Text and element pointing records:
____________

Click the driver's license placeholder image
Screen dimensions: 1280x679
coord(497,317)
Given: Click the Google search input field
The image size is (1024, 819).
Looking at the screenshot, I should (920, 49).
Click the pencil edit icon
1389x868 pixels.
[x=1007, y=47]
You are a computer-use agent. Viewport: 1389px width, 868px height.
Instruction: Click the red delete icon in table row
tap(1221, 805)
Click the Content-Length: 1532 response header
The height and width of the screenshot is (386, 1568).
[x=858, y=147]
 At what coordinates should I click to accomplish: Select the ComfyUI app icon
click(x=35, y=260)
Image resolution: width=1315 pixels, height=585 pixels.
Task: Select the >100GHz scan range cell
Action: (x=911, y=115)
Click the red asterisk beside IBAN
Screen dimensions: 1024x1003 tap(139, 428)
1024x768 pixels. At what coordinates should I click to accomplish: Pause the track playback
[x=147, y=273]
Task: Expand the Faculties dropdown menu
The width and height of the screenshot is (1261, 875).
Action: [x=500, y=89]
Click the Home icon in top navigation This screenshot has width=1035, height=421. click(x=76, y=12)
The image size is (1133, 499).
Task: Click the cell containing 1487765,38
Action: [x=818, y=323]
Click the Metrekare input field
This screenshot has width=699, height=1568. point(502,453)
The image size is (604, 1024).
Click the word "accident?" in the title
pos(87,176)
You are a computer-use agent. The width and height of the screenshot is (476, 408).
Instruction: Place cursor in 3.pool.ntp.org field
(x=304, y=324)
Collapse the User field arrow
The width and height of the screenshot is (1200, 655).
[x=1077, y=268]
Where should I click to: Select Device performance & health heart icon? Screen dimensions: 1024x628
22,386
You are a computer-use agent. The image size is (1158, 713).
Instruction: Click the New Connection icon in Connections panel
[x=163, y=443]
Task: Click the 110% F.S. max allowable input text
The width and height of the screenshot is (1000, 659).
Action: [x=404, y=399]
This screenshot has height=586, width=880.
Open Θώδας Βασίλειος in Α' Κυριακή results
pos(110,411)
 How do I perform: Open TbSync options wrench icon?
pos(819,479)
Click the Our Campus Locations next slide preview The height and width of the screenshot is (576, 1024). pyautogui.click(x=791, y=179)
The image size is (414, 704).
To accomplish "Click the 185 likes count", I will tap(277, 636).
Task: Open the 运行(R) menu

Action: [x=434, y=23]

____________

Retype the rows from the start of the records through the line containing "[x=163, y=443]", inclusive, keeping every character as it appears.

** Correct response **
Click the driver's license placeholder image
Screen dimensions: 1280x679
coord(497,317)
Given: Click the Google search input field
The image size is (1024, 819).
Looking at the screenshot, I should (920, 49).
Click the pencil edit icon
1389x868 pixels.
[x=1007, y=47]
You are a computer-use agent. Viewport: 1389px width, 868px height.
Instruction: Click the red delete icon in table row
tap(1221, 805)
Click the Content-Length: 1532 response header
The height and width of the screenshot is (386, 1568).
[x=858, y=147]
 At what coordinates should I click to accomplish: Select the ComfyUI app icon
click(x=35, y=260)
Image resolution: width=1315 pixels, height=585 pixels.
Task: Select the >100GHz scan range cell
Action: (x=911, y=115)
Click the red asterisk beside IBAN
Screen dimensions: 1024x1003 tap(139, 428)
1024x768 pixels. At what coordinates should I click to accomplish: Pause the track playback
[x=147, y=273]
Task: Expand the Faculties dropdown menu
The width and height of the screenshot is (1261, 875).
Action: [x=500, y=89]
Click the Home icon in top navigation This screenshot has width=1035, height=421. click(x=76, y=12)
The image size is (1133, 499).
Task: Click the cell containing 1487765,38
Action: [x=818, y=323]
Click the Metrekare input field
This screenshot has width=699, height=1568. point(502,453)
The image size is (604, 1024).
Click the word "accident?" in the title
pos(87,176)
You are a computer-use agent. The width and height of the screenshot is (476, 408).
Instruction: Place cursor in 3.pool.ntp.org field
(x=304, y=324)
Collapse the User field arrow
The width and height of the screenshot is (1200, 655).
[x=1077, y=268]
Where should I click to: Select Device performance & health heart icon? Screen dimensions: 1024x628
22,386
You are a computer-use agent. The image size is (1158, 713).
Instruction: Click the New Connection icon in Connections panel
[x=163, y=443]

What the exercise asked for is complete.